Summary Under the proposed Cloud and AI Development Act (CADA), Article 39(1) establishes a "deemed compliance" mechanism: a public-sector contracting authority that acquires cloud or AI services through the Commission's central purchasing body is legally considered to have fulfilled its obligations under applicable Union public procurement law. This means the authority does not need to run a separate, parallel national tender for those specific services, as the Commission's procedure satisfies the legal requirements. Furthermore, Article 39(2) clarifies that when awarding specific contracts under these frameworks, the procedural rules applicable to Union institutions apply, not national procurement codes. This structure simplifies compliance, reduces administrative burdens, and ensures uniformity across the EU, though it remains a proposal subject to the legislative process.
Detail
The proposed Cloud and AI Development Act (CADA), COM(2026) 502 final, introduces a transformative framework for public procurement in the cloud and AI sectors. A central pillar of this framework is the Commission's ability to act as a central purchasing body for Union entities, Member State contracting authorities, and selected partner organisations. Article 39 serves as the legal bridge that connects this centralised EU-level procurement activity with the national obligations of individual public buyers, fundamentally altering how public authorities can legally acquire these critical services.

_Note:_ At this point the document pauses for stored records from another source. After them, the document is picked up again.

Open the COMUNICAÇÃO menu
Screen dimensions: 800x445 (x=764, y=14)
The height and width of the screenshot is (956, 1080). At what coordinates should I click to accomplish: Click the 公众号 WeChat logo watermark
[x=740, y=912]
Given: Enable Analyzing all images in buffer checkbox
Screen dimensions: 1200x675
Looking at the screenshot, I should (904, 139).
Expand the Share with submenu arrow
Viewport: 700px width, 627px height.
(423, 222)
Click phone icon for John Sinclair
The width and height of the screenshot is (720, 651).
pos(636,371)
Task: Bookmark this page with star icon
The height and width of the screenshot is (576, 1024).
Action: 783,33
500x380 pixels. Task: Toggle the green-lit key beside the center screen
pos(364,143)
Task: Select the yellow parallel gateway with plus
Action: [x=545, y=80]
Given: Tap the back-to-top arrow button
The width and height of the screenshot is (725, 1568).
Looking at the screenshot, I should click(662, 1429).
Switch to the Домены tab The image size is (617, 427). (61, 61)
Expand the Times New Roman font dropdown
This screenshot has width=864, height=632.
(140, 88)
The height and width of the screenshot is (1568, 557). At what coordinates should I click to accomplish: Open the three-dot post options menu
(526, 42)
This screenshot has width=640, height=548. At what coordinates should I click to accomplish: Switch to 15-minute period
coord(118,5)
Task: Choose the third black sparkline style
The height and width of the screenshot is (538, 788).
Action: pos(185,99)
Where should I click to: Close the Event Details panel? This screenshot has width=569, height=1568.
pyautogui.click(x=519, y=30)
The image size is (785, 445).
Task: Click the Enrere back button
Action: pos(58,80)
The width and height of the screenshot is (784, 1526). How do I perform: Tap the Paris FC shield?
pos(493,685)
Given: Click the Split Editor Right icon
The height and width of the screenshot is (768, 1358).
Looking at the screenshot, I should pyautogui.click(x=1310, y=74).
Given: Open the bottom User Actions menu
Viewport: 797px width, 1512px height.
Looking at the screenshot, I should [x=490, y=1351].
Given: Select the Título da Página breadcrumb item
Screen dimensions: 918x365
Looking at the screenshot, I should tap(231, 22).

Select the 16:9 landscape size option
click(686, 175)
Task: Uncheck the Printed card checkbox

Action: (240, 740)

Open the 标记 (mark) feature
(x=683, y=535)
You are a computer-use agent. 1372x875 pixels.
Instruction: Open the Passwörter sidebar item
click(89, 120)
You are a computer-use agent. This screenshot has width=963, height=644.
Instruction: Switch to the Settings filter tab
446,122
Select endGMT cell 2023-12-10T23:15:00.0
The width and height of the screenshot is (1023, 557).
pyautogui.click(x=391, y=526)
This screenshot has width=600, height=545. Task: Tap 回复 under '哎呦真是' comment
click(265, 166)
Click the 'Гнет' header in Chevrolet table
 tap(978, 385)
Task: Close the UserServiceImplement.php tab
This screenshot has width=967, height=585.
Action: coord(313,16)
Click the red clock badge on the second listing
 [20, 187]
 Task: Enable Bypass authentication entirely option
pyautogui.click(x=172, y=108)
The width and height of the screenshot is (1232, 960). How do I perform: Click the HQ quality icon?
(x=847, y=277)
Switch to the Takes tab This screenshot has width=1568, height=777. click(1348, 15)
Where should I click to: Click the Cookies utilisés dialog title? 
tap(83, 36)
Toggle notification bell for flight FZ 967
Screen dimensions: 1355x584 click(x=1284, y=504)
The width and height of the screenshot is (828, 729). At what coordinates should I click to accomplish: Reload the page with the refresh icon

The Legal Shield of Article 39(1): Deemed Compliance
The core innovation of Article 39(1) is the concept of "deemed compliance." The provision explicitly states: "A participating entity shall be deemed to have fulfilled its obligations under applicable Union public procurement law where it acquires supplies or services by means of contracts awarded by the Commission under this Chapter, including through framework contracts concluded by or dynamic purchasing systems operated by the Commission acting as a central purchasing body, or any ancillary support services referred to in Article 37."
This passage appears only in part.